I think even the Fed now agrees that we're in a bit of a jam regarding credit issues. The subprime meltdown is no longer "contained" (was it ever...except in the Fed's fantasy world?). This latest report shows evidence of more spillover as bankruptcy rates climb and credit card defaults grow.
"Part of the reason more people are filing for bankruptcy is falling home prices. Standard & Poor's reported Tuesday that U.S. home prices fell 3.2 percent in the second quarter, the steepest rate of decline since 1987, when it began its nationwide housing index. When home prices depreciate, it makes it harder for many homeowners to access cash through refinancing their mortgages.

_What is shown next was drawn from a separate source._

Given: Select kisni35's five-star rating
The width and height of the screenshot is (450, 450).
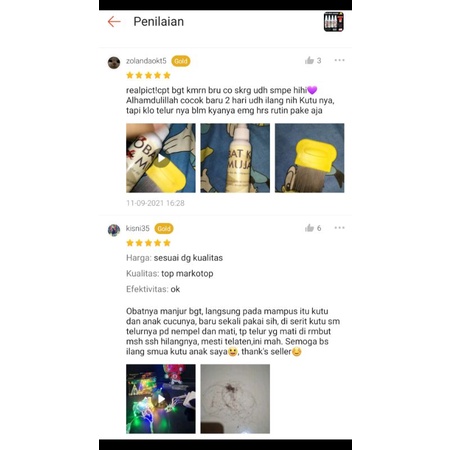Looking at the screenshot, I should [x=148, y=243].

Some homeowners, especially those who got stuck with high rate loans, can't make their mortgage payments." However, this article points out that the nation is in credit peril because "consumers continue to feast on a diet of debt..." http://www.businessweek.com/ap/financialnews/D8RA8JLO2.htm
Yes, blame the consumer for getting in over his/her head. It's irresponsible to borrow without the ability to repay (with the exception, of course, of the unforeseen and uncontrollable, such as a death in the family). When the debtor can no longer make payments, he/she suffers with poor credit, judgments, garnishments, etc. However, it's equally irresponsible for banks and creditors to hand out money without properly assessing the borrower's ability to repay. Credit card issuers are notorious for this. So if you're a credit card company, your tears of unfairness, losses and increased defaults are wasted...you ask for it and (like the consumer) you should pay the price of your business decision. So why is it that politicians insist on protecting businesses like the credit card pushers who make bad decisions?